Much more important than Senator Whitehouse’s milestone, of course, is the issue he’s talking about. Each passing week brings another proof point that climate change is happening right now, reshaping our planet for the worse. Moving so quickly that at some point we will not be able to recover, no matter what we do. And the world would be so much worse for our children and grandchildren. I think of my eight month old—just turned eight months on the 24th—my little grandson. Would his world be the same as ours? Would it be just as beautiful? Or will there be flooding and fires and changes that make his life and the lives of his whole generation far more difficult? If we do nothing, that’ll happen.
Carbon levels in the atmosphere are at the highest point ever in human history. Just days ago, NBC reported that this will be the hottest July on record. Last month, June, was the hottest June on record. We all know the consequences are going to be devastating, just devastating to our planet—if we fail to take action soon.
It’s time for the Senate to debate serious, significant policies to address climate change. And parenthetically, it’s another place Leader McConnell’s legislative graveyard unfortunately gains—gains more and more. He will not do anything on climate change, as important as it is.

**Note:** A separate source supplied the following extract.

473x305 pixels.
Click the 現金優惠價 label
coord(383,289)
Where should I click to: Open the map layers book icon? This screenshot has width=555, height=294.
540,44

So let me thank Senator Whitehouse for his leadership on this issue. Maybe Leader McConnell will read his 250 speeches and have a change of heart. I doubt it, but who knows? I wish that all of my colleagues on the other side would listen to him, and join Democrats in our efforts to pass legislation to combat climate change.

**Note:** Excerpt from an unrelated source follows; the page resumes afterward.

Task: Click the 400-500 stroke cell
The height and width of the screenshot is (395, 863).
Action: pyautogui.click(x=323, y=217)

And finally, one more point, Madam President, on Puerto Rico. Last night, the Governor of Puerto Rico, Ricardo Rossello, announced that he will resign on August 2nd. I am glad the Governor has listened to the voices of the people of Puerto Rico. It’s clear that he had lost their trust, their respect, and certainly the mandate to govern.
The most important thing now is a quick and orderly transition of power, so that our fellow citizens on the island can turn the page on this difficult chapter and move forward.
No matter what, we have to stand with the people of Puerto Rico. The island is still a far way off from recovery after the devastation of recent hurricanes.
It is essential that the local Puerto Rican economy continues to recover, that basic services performed by the government continue undisturbed and that process continues. As a new governor enters office, we pledge to do whatever we can to ensure the people of Puerto Rico receive the aid and the support they need.
We fought incredibly hard on the disaster bill to make sure that the people of Puerto Rico were not treated worse than any other U.S. citizens. The events of the past two weeks in no way should inhibit that aid from reaching the island quickly and efficiently because it’s so badly needed. I will be watching and doing everything in my power to guarantee that is the case.